*WHAT TO PRODUCE*:
Please repeat the listing exactly, with every line intact.

*DATA IN THIS EXERCISE*:
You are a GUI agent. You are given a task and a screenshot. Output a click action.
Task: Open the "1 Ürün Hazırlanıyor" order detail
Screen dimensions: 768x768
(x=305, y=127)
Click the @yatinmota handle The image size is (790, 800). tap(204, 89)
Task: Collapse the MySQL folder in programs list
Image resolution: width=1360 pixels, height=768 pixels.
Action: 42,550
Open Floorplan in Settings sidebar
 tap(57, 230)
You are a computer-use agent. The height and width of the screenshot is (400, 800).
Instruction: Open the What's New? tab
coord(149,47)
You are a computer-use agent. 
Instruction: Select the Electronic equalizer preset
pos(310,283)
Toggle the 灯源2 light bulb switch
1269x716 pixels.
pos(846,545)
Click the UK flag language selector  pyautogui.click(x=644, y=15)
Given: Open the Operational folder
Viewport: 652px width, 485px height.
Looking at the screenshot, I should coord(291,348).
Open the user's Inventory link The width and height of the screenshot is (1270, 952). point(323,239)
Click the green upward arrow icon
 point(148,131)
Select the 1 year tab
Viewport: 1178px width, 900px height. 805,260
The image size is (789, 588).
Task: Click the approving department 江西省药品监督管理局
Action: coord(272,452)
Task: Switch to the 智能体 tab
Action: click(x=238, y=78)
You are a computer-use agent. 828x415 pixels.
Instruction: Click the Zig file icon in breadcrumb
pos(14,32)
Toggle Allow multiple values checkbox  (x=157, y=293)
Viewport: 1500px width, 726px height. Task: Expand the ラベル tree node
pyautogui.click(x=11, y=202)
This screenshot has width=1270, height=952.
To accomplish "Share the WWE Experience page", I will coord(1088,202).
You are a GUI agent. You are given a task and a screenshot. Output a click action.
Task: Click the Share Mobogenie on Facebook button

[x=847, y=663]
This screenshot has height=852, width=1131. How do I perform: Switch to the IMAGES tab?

*THE ANSWER*:
You are a GUI agent. You are given a task and a screenshot. Output a click action.
Task: Open the "1 Ürün Hazırlanıyor" order detail
Screen dimensions: 768x768
(x=305, y=127)
Click the @yatinmota handle The image size is (790, 800). tap(204, 89)
Task: Collapse the MySQL folder in programs list
Image resolution: width=1360 pixels, height=768 pixels.
Action: 42,550
Open Floorplan in Settings sidebar
 tap(57, 230)
You are a computer-use agent. The height and width of the screenshot is (400, 800).
Instruction: Open the What's New? tab
coord(149,47)
You are a computer-use agent. 
Instruction: Select the Electronic equalizer preset
pos(310,283)
Toggle the 灯源2 light bulb switch
1269x716 pixels.
pos(846,545)
Click the UK flag language selector  pyautogui.click(x=644, y=15)
Given: Open the Operational folder
Viewport: 652px width, 485px height.
Looking at the screenshot, I should coord(291,348).
Open the user's Inventory link The width and height of the screenshot is (1270, 952). point(323,239)
Click the green upward arrow icon
 point(148,131)
Select the 1 year tab
Viewport: 1178px width, 900px height. 805,260
The image size is (789, 588).
Task: Click the approving department 江西省药品监督管理局
Action: coord(272,452)
Task: Switch to the 智能体 tab
Action: click(x=238, y=78)
You are a computer-use agent. 828x415 pixels.
Instruction: Click the Zig file icon in breadcrumb
pos(14,32)
Toggle Allow multiple values checkbox  (x=157, y=293)
Viewport: 1500px width, 726px height. Task: Expand the ラベル tree node
pyautogui.click(x=11, y=202)
This screenshot has width=1270, height=952.
To accomplish "Share the WWE Experience page", I will coord(1088,202).
You are a GUI agent. You are given a task and a screenshot. Output a click action.
Task: Click the Share Mobogenie on Facebook button

[x=847, y=663]
This screenshot has height=852, width=1131. How do I perform: Switch to the IMAGES tab?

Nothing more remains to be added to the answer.